Kinds of Gender Discrimination that Occurs in Workplaces
Gender discrimination occurs when you are treated unfairly due to your sex. It does not have to be deliberate. Somebody in your workplace may discriminate against you without meaning to or realizing it. The law does not permit positive discrimination that favors one individual. For instance, your employer cannot hire or promote women to a certain role after being previously discriminated against when they apply for this position.
- Direct gender discrimination. This occurs when you are treated less favorably due to your gender than a worker of the opposite gender.
- Indirect discrimination. This is when a company has a policy, rule, or practice that a worker of a certain gender may not meet. This includes requiring all workers to work full-time.
Proving Gender Discrimination
Direct or circumstantial evidence can be used to prove workplace discrimination.
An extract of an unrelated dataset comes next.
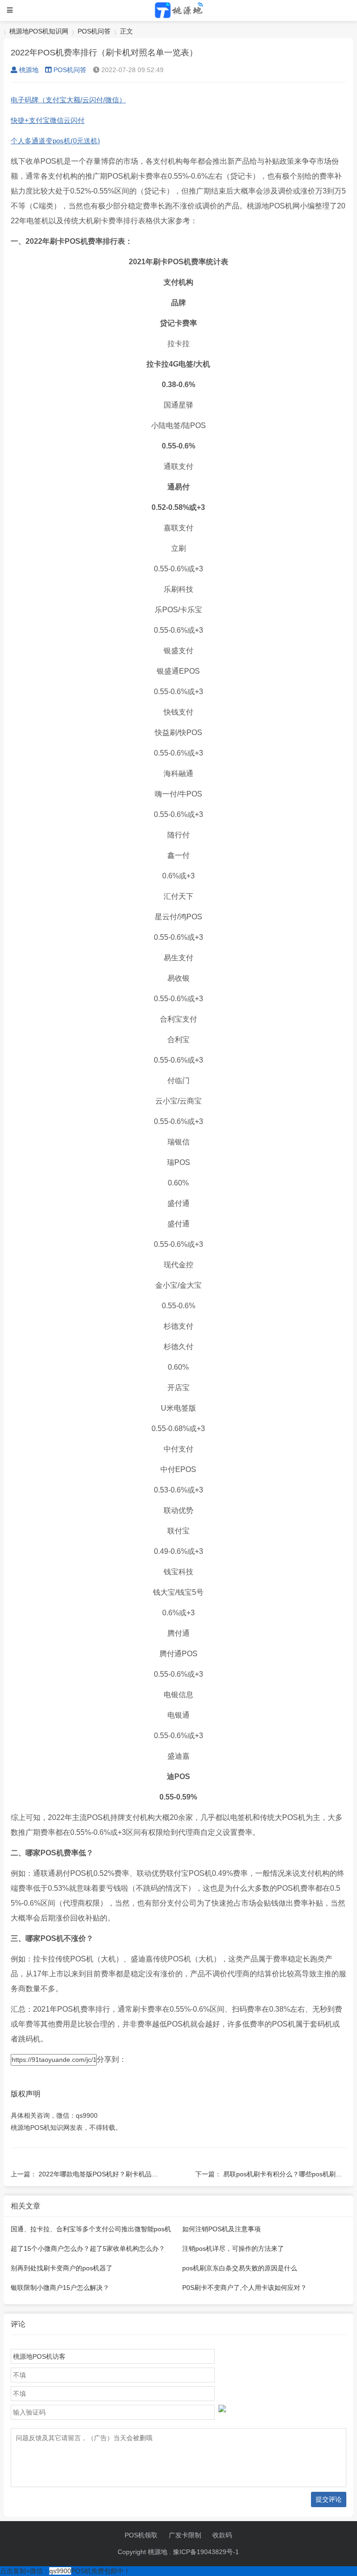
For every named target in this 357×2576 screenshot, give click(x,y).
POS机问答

Direct evidence can be testimonies or statements made by other employees who have witnessed their employer did not treated an employee equally. Examples of this evidence include emails that tell a manager not to promote a worker due to their sexual orientation or a written policy not to hire applicants of a particular gender.
Meanwhile, circumstantial or indirect evidence includes facts that suggest a worker has experienced workplace discrimination. It can include documents or statistical data that show an employer has discriminated against a worker in favor of another. In this case, the alleged victim of discrimination must collect evidence such as the procedures and policies of the company, letters, notes, or recordings that can be used to reinforce their case.
Before a case can be built on circumstantial evidence, the alleged victim should prove to the court and the EEOC that they belong to a protected class. Also, they must prove that they are as qualified for the position as other employees and that their employer took adverse employment actions towards them during an aspect of their employment. A successful gender discrimination complaint can lead to compensation such as back pay, reinstatement, or placement in the position denied to them.